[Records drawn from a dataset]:
┏━━

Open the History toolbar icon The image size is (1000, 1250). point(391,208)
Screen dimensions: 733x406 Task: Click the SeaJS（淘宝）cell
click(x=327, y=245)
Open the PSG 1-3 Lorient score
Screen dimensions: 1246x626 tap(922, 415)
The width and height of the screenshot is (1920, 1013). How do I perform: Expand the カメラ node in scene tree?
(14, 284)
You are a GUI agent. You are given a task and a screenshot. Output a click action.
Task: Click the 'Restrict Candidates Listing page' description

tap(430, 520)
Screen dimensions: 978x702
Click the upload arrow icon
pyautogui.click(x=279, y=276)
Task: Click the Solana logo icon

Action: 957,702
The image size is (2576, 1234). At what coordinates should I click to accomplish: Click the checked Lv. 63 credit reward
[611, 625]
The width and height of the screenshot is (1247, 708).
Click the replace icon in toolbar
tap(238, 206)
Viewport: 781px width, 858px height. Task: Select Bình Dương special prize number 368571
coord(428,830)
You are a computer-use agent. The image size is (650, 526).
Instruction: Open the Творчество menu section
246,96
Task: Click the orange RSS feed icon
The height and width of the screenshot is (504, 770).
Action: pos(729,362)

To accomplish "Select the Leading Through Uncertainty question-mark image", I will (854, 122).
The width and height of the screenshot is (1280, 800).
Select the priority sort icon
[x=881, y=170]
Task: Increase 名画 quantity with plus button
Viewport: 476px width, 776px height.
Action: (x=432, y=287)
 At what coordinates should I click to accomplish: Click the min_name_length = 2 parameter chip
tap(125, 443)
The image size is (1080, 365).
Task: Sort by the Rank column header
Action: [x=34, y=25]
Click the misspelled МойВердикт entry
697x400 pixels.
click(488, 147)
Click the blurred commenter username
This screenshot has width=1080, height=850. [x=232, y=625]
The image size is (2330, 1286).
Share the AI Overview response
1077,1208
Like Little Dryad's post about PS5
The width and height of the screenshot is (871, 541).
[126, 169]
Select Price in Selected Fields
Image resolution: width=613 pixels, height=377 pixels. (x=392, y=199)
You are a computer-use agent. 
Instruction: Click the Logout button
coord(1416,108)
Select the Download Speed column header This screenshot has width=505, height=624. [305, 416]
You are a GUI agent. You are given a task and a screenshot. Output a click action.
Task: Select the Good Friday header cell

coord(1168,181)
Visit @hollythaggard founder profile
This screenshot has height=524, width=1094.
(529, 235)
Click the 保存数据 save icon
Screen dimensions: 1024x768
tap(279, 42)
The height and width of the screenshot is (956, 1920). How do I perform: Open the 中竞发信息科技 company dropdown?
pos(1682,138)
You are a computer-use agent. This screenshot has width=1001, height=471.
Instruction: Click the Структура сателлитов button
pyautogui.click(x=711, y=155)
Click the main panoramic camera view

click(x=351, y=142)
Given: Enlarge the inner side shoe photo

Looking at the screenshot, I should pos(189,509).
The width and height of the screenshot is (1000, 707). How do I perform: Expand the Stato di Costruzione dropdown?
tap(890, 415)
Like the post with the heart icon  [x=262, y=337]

┗━━

Repeat the data exactly, with every line included.

Open the History toolbar icon The image size is (1000, 1250). point(391,208)
Screen dimensions: 733x406 Task: Click the SeaJS（淘宝）cell
click(x=327, y=245)
Open the PSG 1-3 Lorient score
Screen dimensions: 1246x626 tap(922, 415)
The width and height of the screenshot is (1920, 1013). How do I perform: Expand the カメラ node in scene tree?
(14, 284)
You are a GUI agent. You are given a task and a screenshot. Output a click action.
Task: Click the 'Restrict Candidates Listing page' description

tap(430, 520)
Screen dimensions: 978x702
Click the upload arrow icon
pyautogui.click(x=279, y=276)
Task: Click the Solana logo icon

Action: 957,702
The image size is (2576, 1234). At what coordinates should I click to accomplish: Click the checked Lv. 63 credit reward
[611, 625]
The width and height of the screenshot is (1247, 708).
Click the replace icon in toolbar
tap(238, 206)
Viewport: 781px width, 858px height. Task: Select Bình Dương special prize number 368571
coord(428,830)
You are a computer-use agent. The image size is (650, 526).
Instruction: Open the Творчество menu section
246,96
Task: Click the orange RSS feed icon
The height and width of the screenshot is (504, 770).
Action: pos(729,362)

To accomplish "Select the Leading Through Uncertainty question-mark image", I will (854, 122).
The width and height of the screenshot is (1280, 800).
Select the priority sort icon
[x=881, y=170]
Task: Increase 名画 quantity with plus button
Viewport: 476px width, 776px height.
Action: (x=432, y=287)
 At what coordinates should I click to accomplish: Click the min_name_length = 2 parameter chip
tap(125, 443)
The image size is (1080, 365).
Task: Sort by the Rank column header
Action: [x=34, y=25]
Click the misspelled МойВердикт entry
697x400 pixels.
click(488, 147)
Click the blurred commenter username
This screenshot has width=1080, height=850. [x=232, y=625]
The image size is (2330, 1286).
Share the AI Overview response
1077,1208
Like Little Dryad's post about PS5
The width and height of the screenshot is (871, 541).
[126, 169]
Select Price in Selected Fields
Image resolution: width=613 pixels, height=377 pixels. (x=392, y=199)
You are a computer-use agent. 
Instruction: Click the Logout button
coord(1416,108)
Select the Download Speed column header This screenshot has width=505, height=624. [305, 416]
You are a GUI agent. You are given a task and a screenshot. Output a click action.
Task: Select the Good Friday header cell

coord(1168,181)
Visit @hollythaggard founder profile
This screenshot has height=524, width=1094.
(529, 235)
Click the 保存数据 save icon
Screen dimensions: 1024x768
tap(279, 42)
The height and width of the screenshot is (956, 1920). How do I perform: Open the 中竞发信息科技 company dropdown?
pos(1682,138)
You are a computer-use agent. This screenshot has width=1001, height=471.
Instruction: Click the Структура сателлитов button
pyautogui.click(x=711, y=155)
Click the main panoramic camera view

click(x=351, y=142)
Given: Enlarge the inner side shoe photo

Looking at the screenshot, I should pos(189,509).
The width and height of the screenshot is (1000, 707). How do I perform: Expand the Stato di Costruzione dropdown?
tap(890, 415)
Like the post with the heart icon  [x=262, y=337]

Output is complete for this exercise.